If your callouses get that hard, you're doing it wrong, you shouldn't need to press down anywhere near that hard to sound a note (you really don't need much effort at all).

Unless your hands are always dry, causing the callouses to be hard, it should not happen.
#11
Ive only played for a little over a year now, and the calouse phases are a recent memory for me. First it was soreness and bruise like pain when I over did it. next was hard calouses like someone mentioned, and a bit of numbness, but still some pain when playing too long.
I was playing acoustic with some fairly heavy strings through all this time. the hard calouses later developed ragged edges that I would sandpaper off because it would actually catch & sound strings if not lifted during chord changes.

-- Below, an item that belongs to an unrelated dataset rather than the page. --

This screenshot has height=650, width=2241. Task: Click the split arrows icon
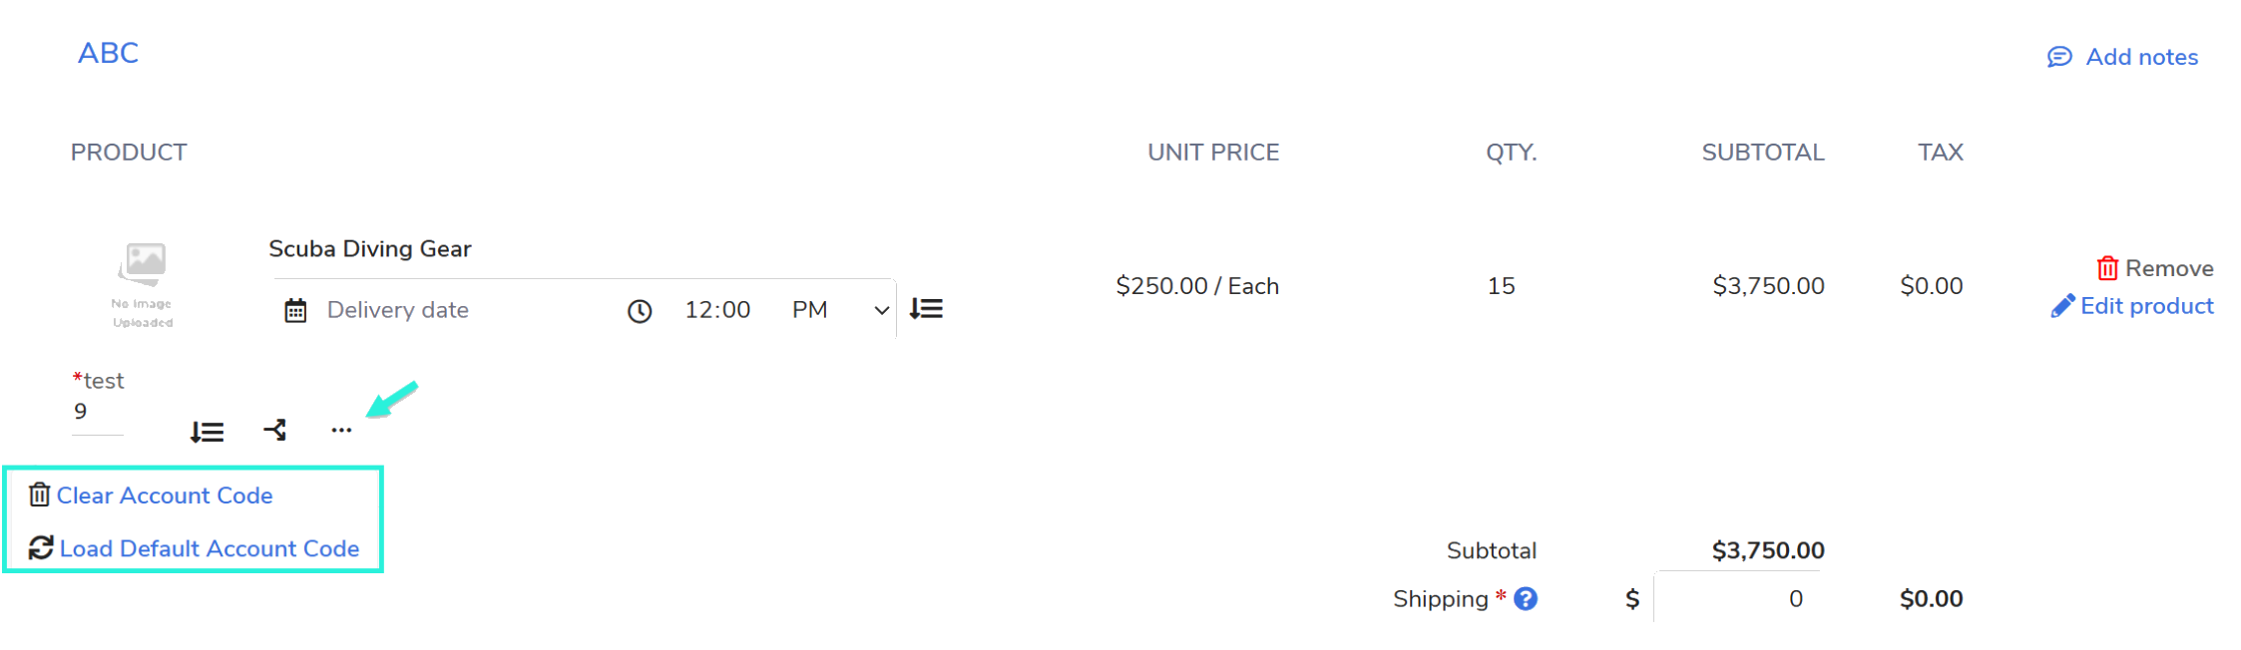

Now finally, the smooth soft calouses have developed, with the "numbness" you descibe. Feels more like I have a piece of tape on my fingertips than numbness really. It did feel awkward at first, but the body and brain seem to adjust to it. I suspect it would all go back to pre-guitar if I stopped for awhile.
Playing is MUCH more enjoyable now. Also went to lighter strings, and new guitar. No more discomfort distractions, and longer practice/playing time.
#12
"Numb" is an overexaggeration. You can still feel most anything once your callouses become soft. You know that little bump on the F key to indicate that you're on the home row? I can still feel that without problem.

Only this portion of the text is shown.